Accurate characterization of the ice environment within an operational area supports vessel and marine/seabed infrastructure design, and assists operators in identifying optimal operational windows and developing ice
management plans that minimize downtime and limit operational risk. C-CORE provides both current and historical information to define ice regimes.

The ice environment is understood based on imagery from satellite and aircraft-borne sensors, along with in-situ measurement and field observations, which detail iceberg location, size, shape and areal density, as well as sea ice concentration, type and floe size.

In areas where infrastructure like pipelines and subsea wellheads are being considered, C-CORE also brings to bear its geotechnical expertise in interpretation of seabed data to determine potential for, frequency of, and depth of ice keel scour.

Seasonal ice/iceberg density charts provide a statistical representation of the average ice coverage in a specified area during a given time period. These charts are particularly useful for planning operations in frontier areas where little information is available on seasonal ice/iceberg coverage and frequency; they are typically derived from hundreds of historical satellite images of the area of interest and allow operators to anticipate what kind of ice and iceberg intrusion to expect – where, when and how often.

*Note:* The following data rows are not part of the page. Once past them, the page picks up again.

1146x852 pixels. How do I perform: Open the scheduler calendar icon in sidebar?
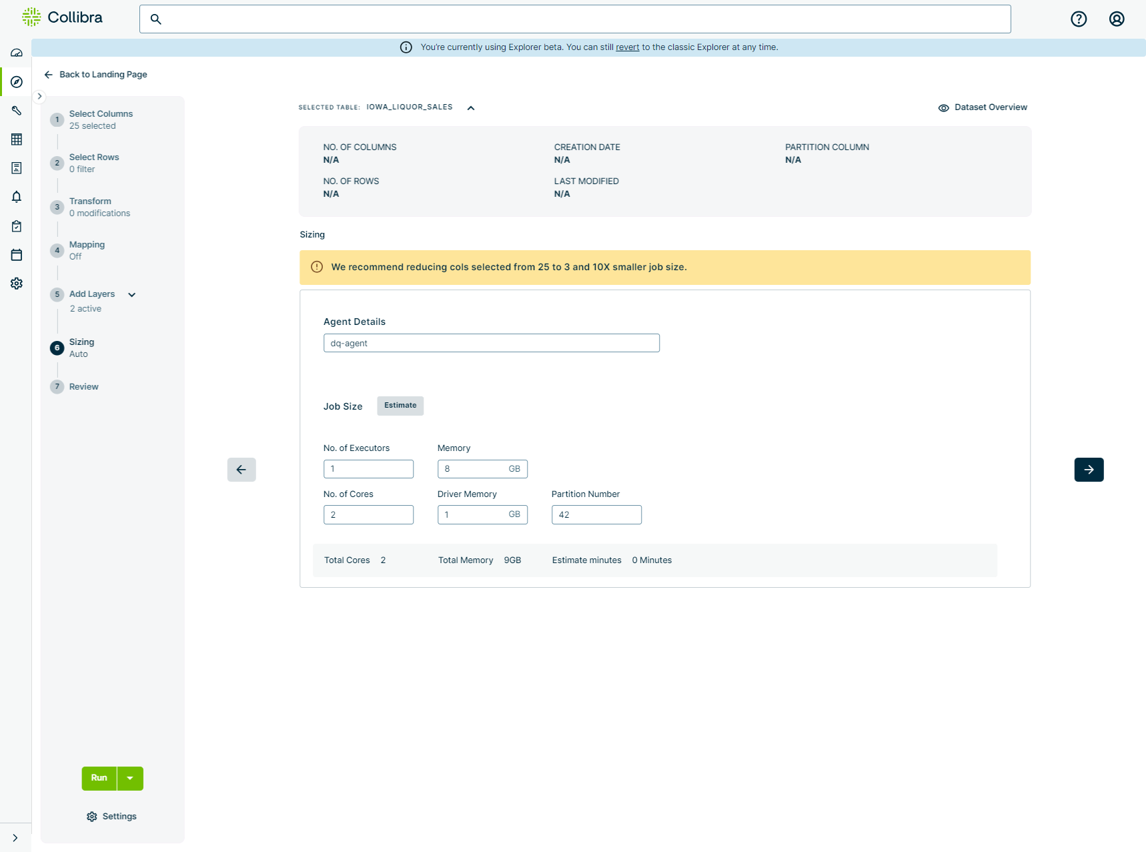click(17, 255)

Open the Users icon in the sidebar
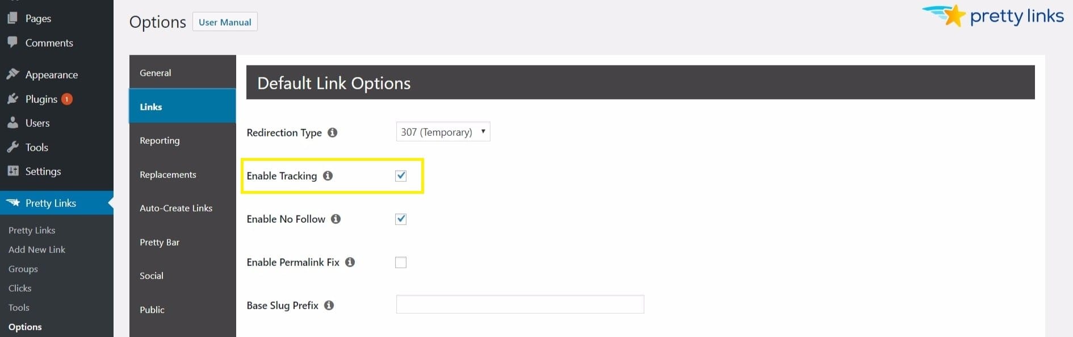[x=12, y=122]
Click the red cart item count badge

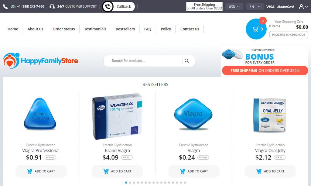[263, 21]
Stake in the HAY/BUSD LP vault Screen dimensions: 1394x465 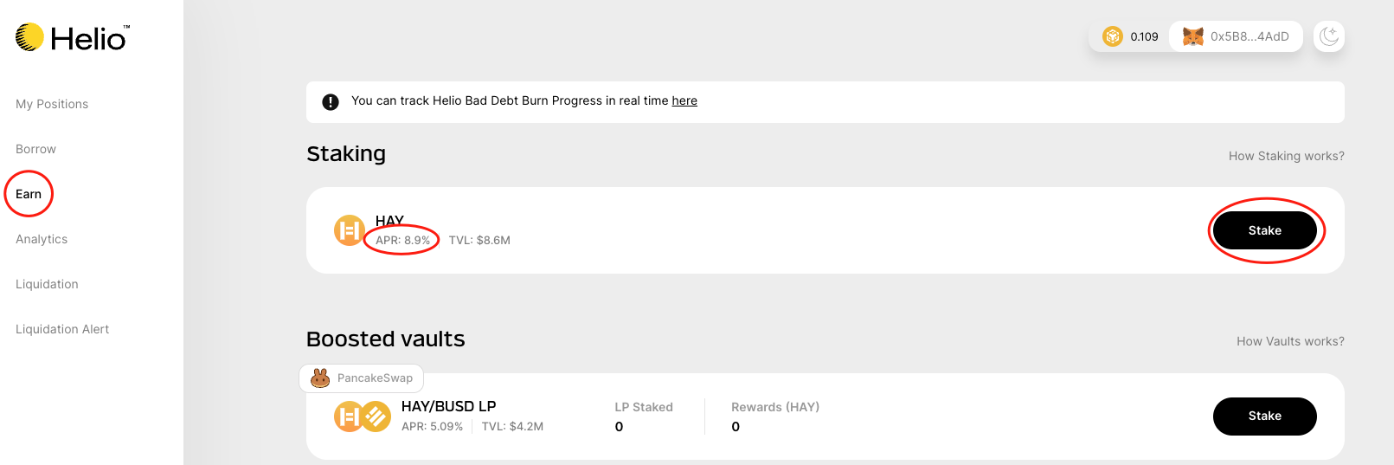pyautogui.click(x=1264, y=417)
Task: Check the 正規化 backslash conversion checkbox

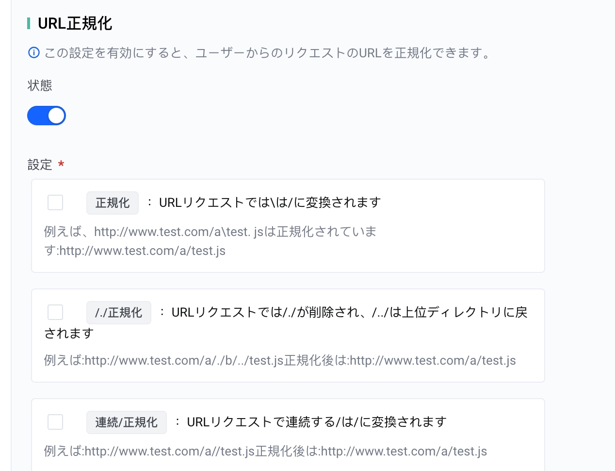Action: pyautogui.click(x=55, y=202)
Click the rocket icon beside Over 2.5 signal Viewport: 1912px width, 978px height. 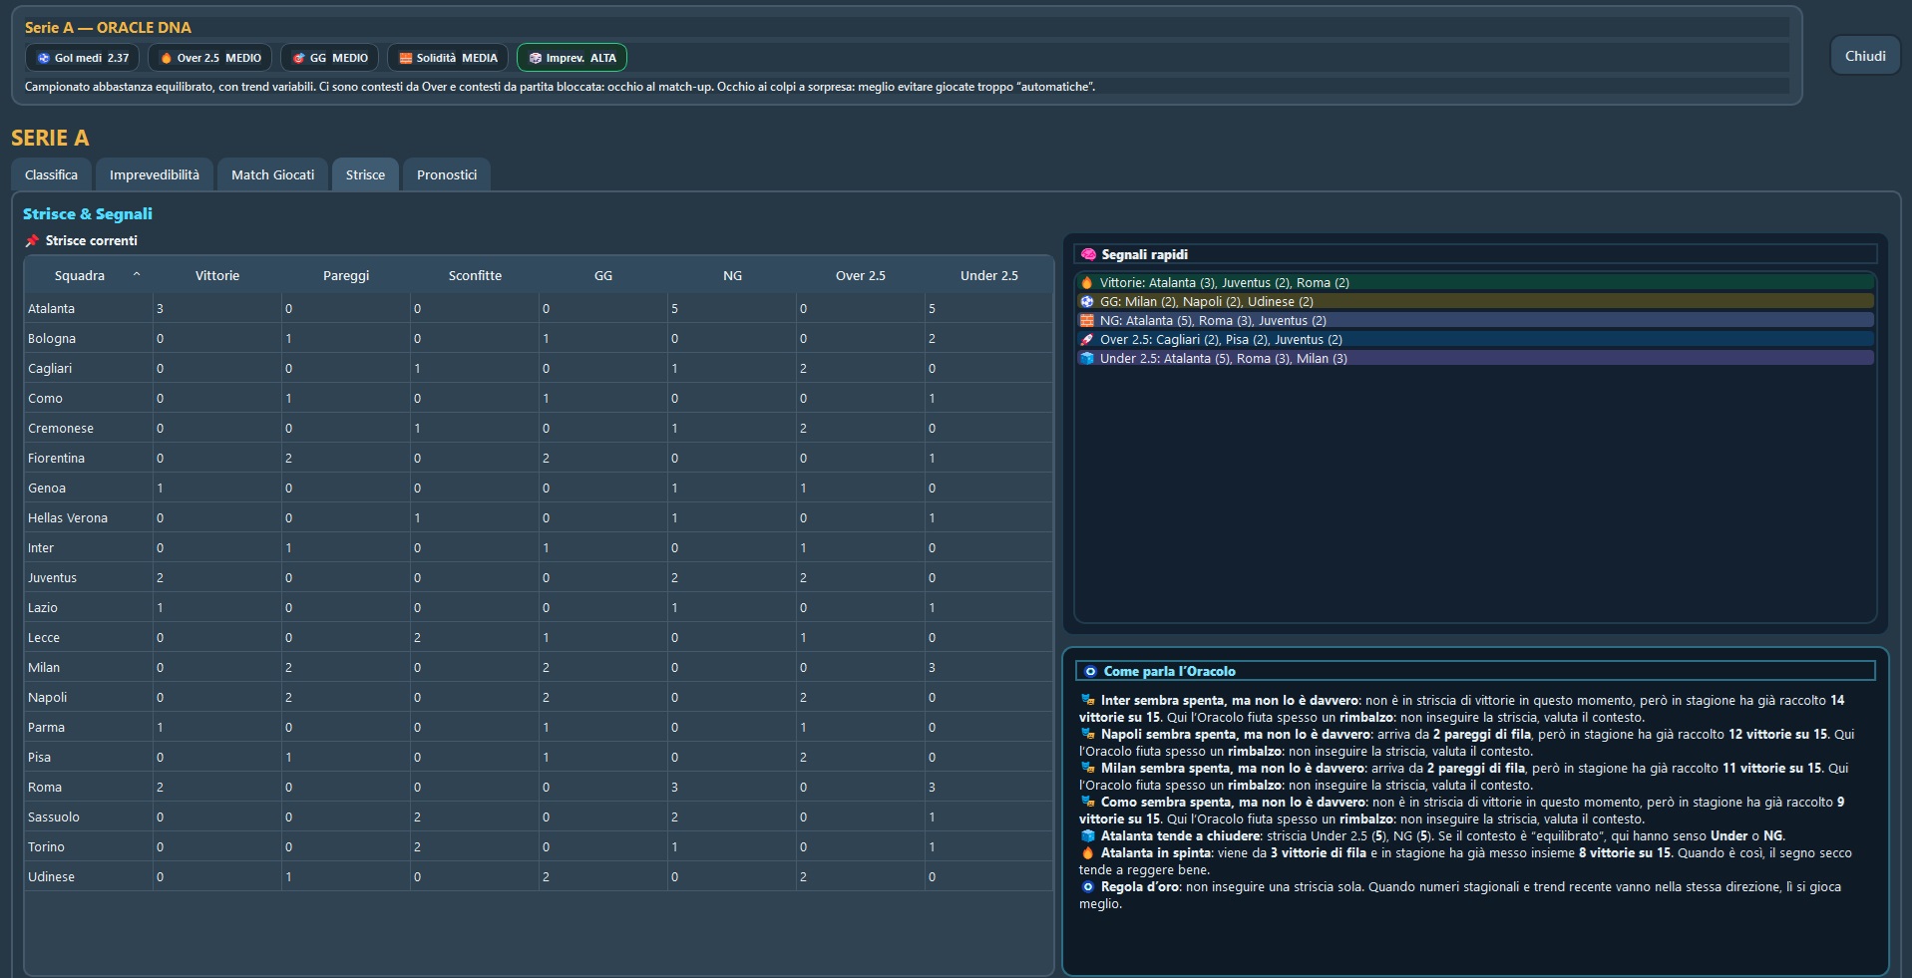1087,340
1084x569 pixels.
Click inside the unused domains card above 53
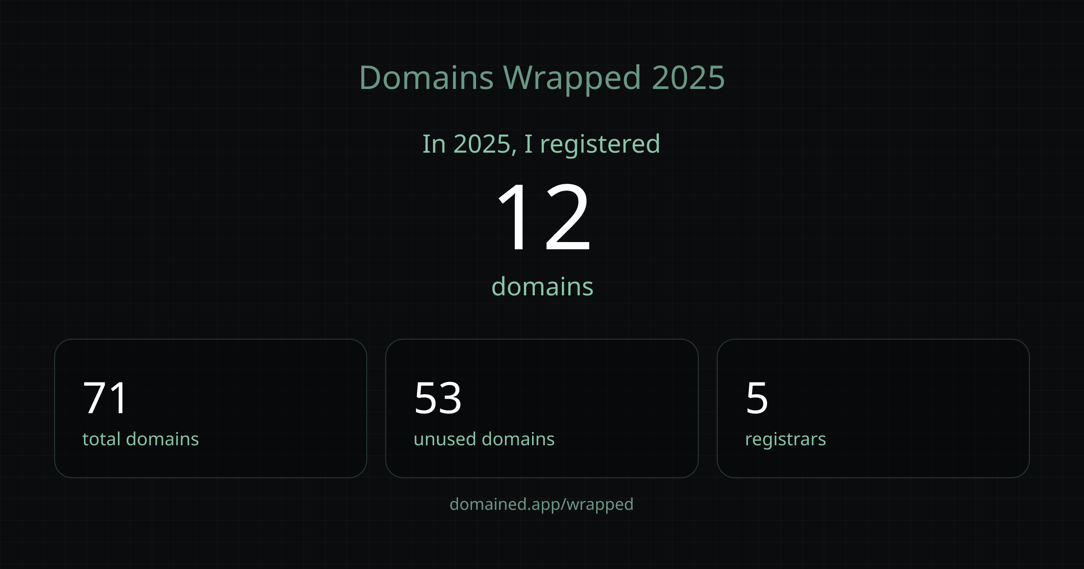pyautogui.click(x=542, y=361)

C-CORE participated in a comprehensive metocean study for Canada’s East Coast. The objectives of the study are to:

  • Characterize regional metocean conditions (winds, waves, currents, fog, vessel icing, pack ice, icebergs, ice islands, sea surface temperature) in the specified area of interest, and the influence of environmental changes on such conditions; and
  • Compare these conditions to those in other analogous internationally-explored regions (i.e., east and west Greenland, North Sea, Barents Sea, Canadian Beaufort Sea, Chukchi Sea, Kara Sea, Caspian Sea, Sakhalin Island, and Rockall, as well as the Grand Banks and Orphan Basin).